[Opening DATASET section]
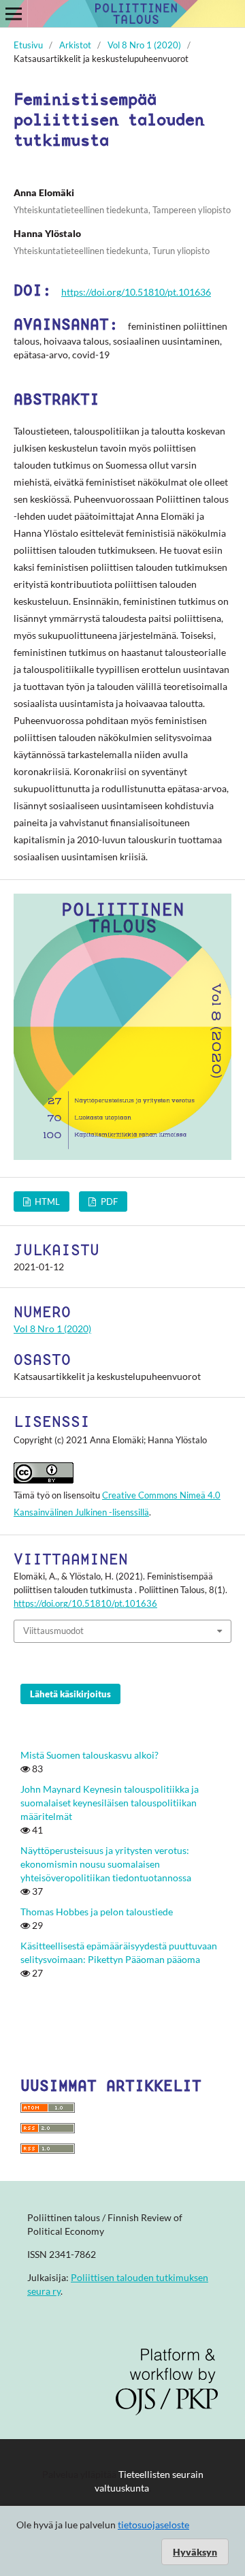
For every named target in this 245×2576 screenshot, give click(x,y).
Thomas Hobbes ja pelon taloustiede (96, 1911)
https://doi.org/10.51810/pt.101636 (136, 292)
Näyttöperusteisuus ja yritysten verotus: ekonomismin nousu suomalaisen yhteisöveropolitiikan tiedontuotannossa (105, 1863)
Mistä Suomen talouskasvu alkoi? (89, 1755)
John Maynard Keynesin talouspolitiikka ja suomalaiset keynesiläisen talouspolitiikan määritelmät (109, 1802)
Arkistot (75, 45)
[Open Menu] (13, 13)
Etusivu (28, 45)
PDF (108, 1201)
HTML (46, 1201)
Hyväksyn (195, 2552)
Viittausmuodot (53, 1630)
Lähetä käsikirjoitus (70, 1693)
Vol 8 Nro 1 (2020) (144, 45)
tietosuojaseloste (153, 2524)
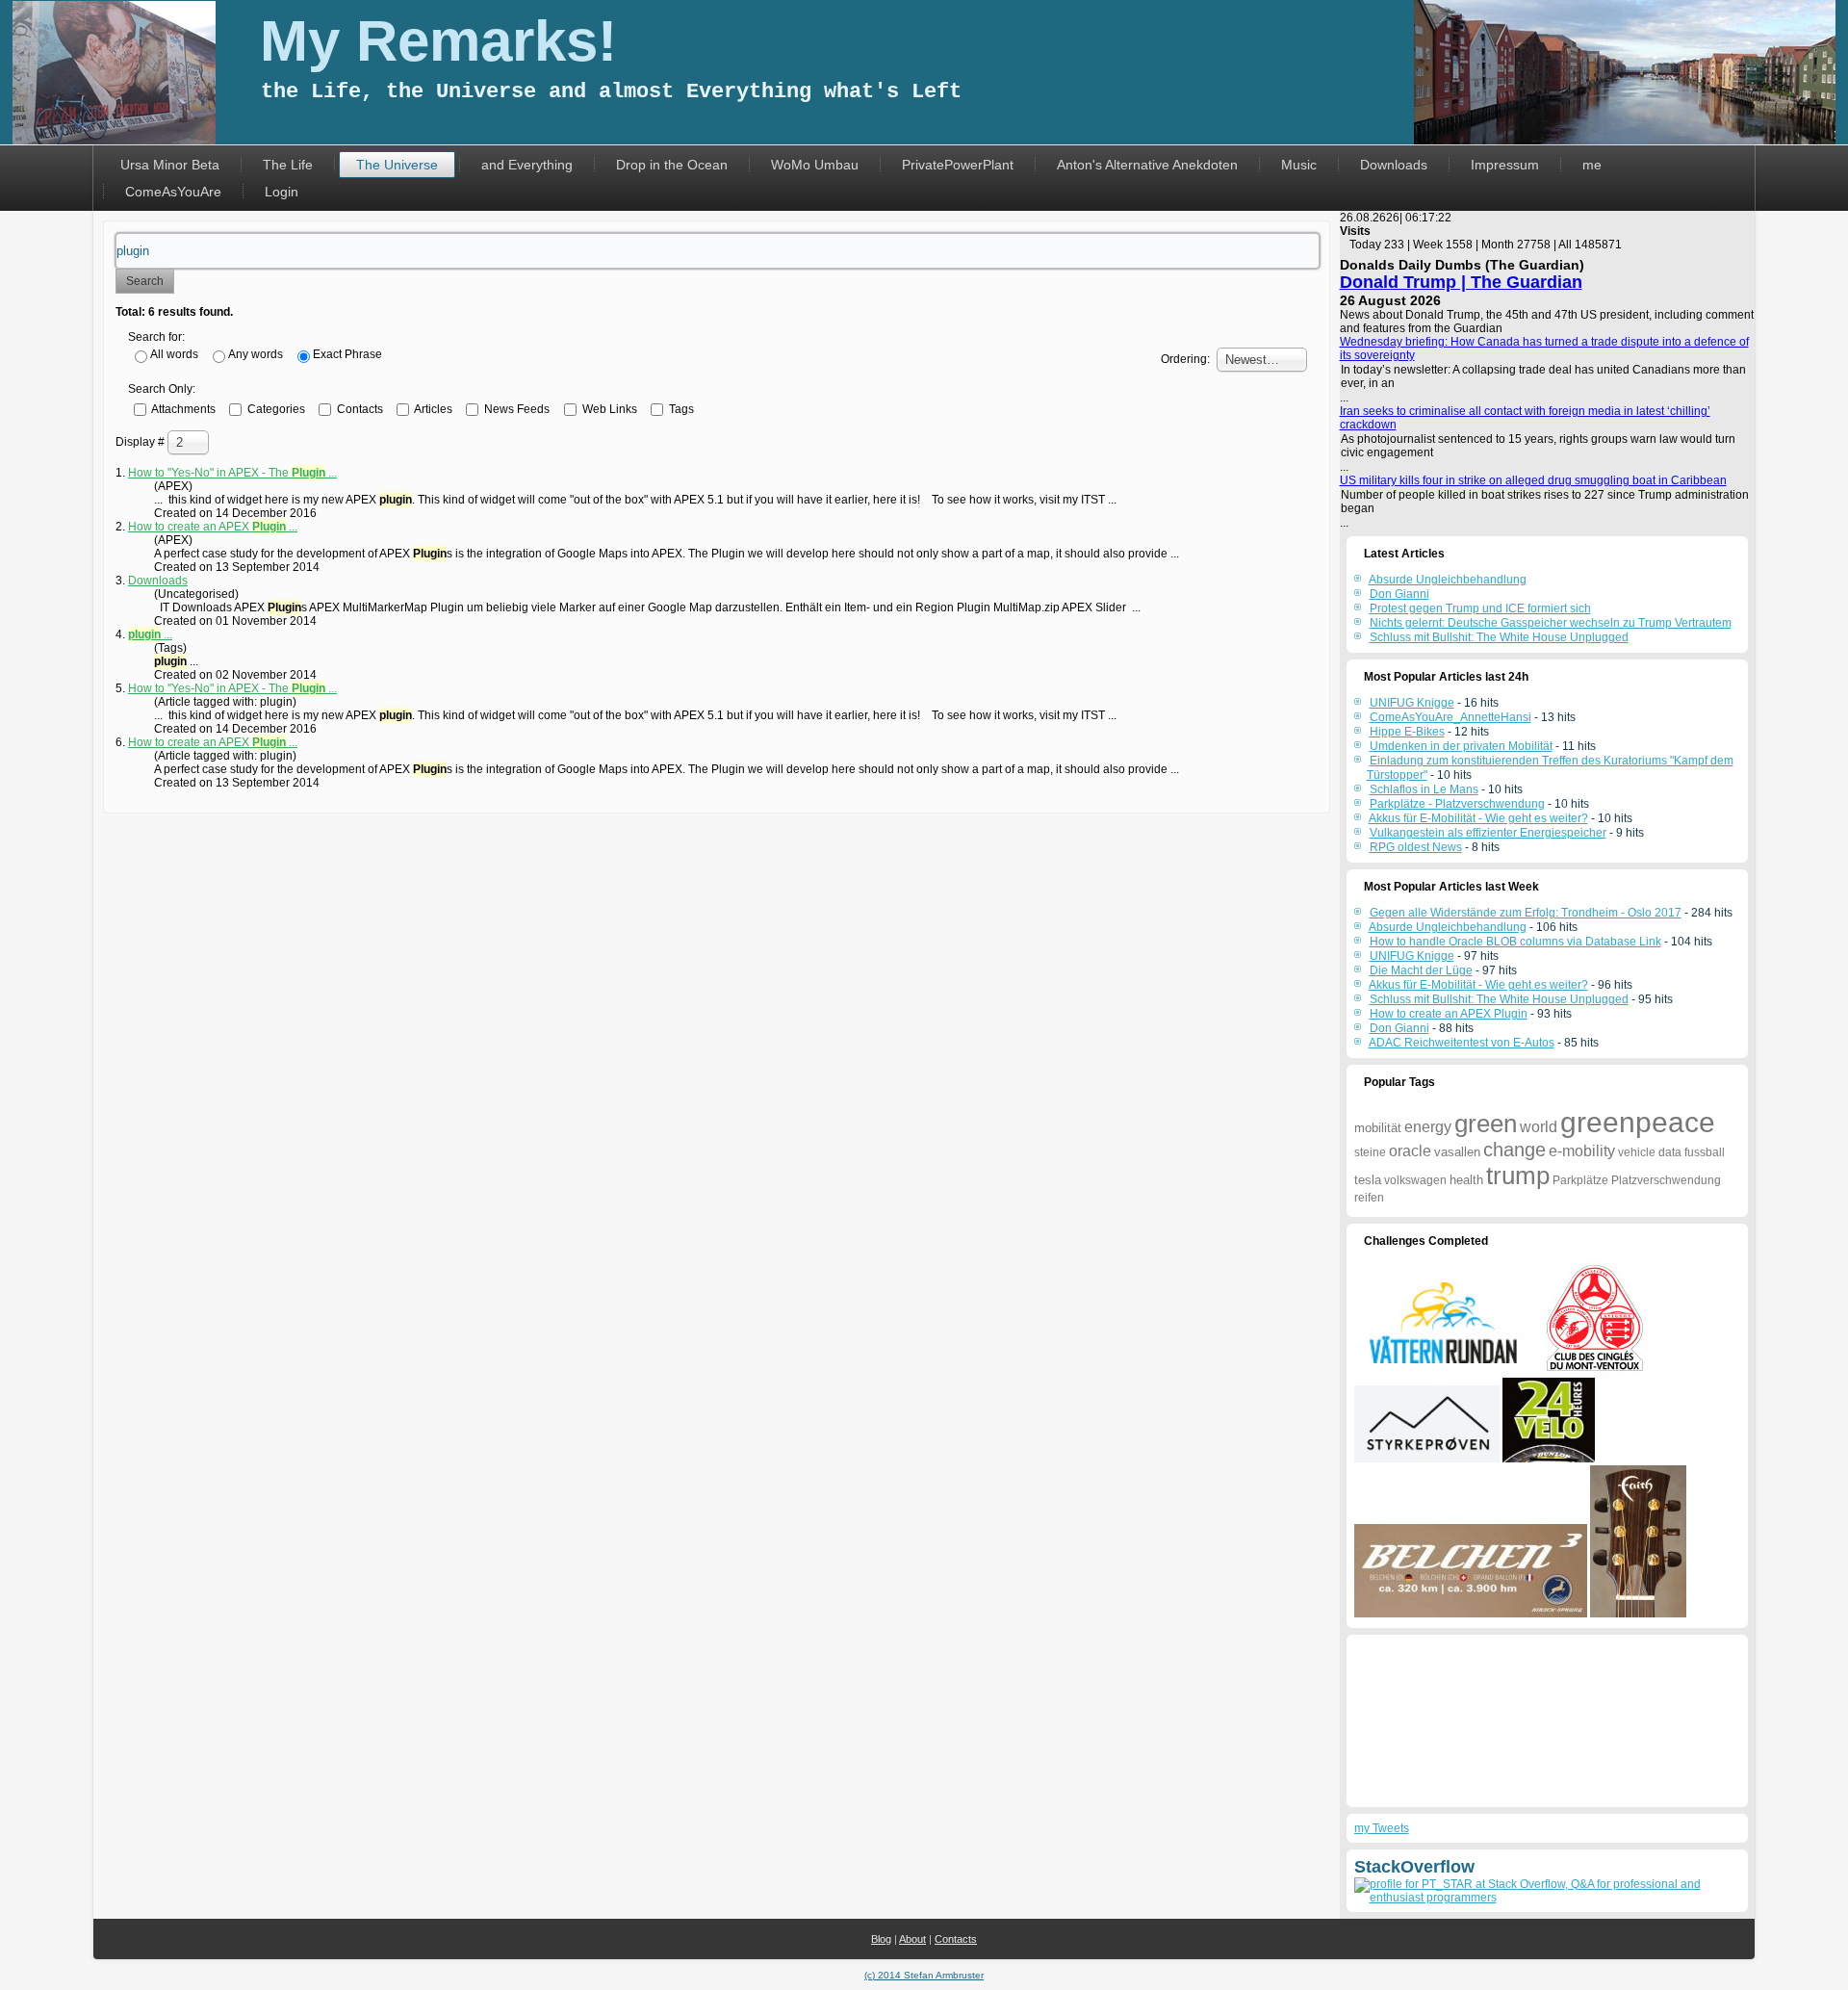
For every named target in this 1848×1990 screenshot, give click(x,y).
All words (174, 354)
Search (145, 281)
[Closing DATASET section]
The pictures in the entries above should be left out; all else must be copied exactly.

[RESPONSE]:
For every named target in this 245×2576 screenshot, give click(x,y).
Thomas Hobbes ja pelon taloustiede (96, 1911)
https://doi.org/10.51810/pt.101636 (136, 292)
Näyttöperusteisuus ja yritysten verotus: ekonomismin nousu suomalaisen yhteisöveropolitiikan tiedontuotannossa (105, 1863)
Mistä Suomen talouskasvu alkoi? (89, 1755)
John Maynard Keynesin talouspolitiikka ja suomalaiset keynesiläisen talouspolitiikan määritelmät (109, 1802)
Arkistot (75, 45)
[Open Menu] (13, 13)
Etusivu (28, 45)
PDF (108, 1201)
HTML (46, 1201)
Hyväksyn (195, 2552)
Viittausmuodot (53, 1630)
Lähetä käsikirjoitus (70, 1693)
Vol 8 Nro 1 (2020) (144, 45)
tietosuojaseloste (153, 2524)
For every named target in this 1848×1990 screenshot, give click(x,y).
All words (174, 354)
Search (145, 281)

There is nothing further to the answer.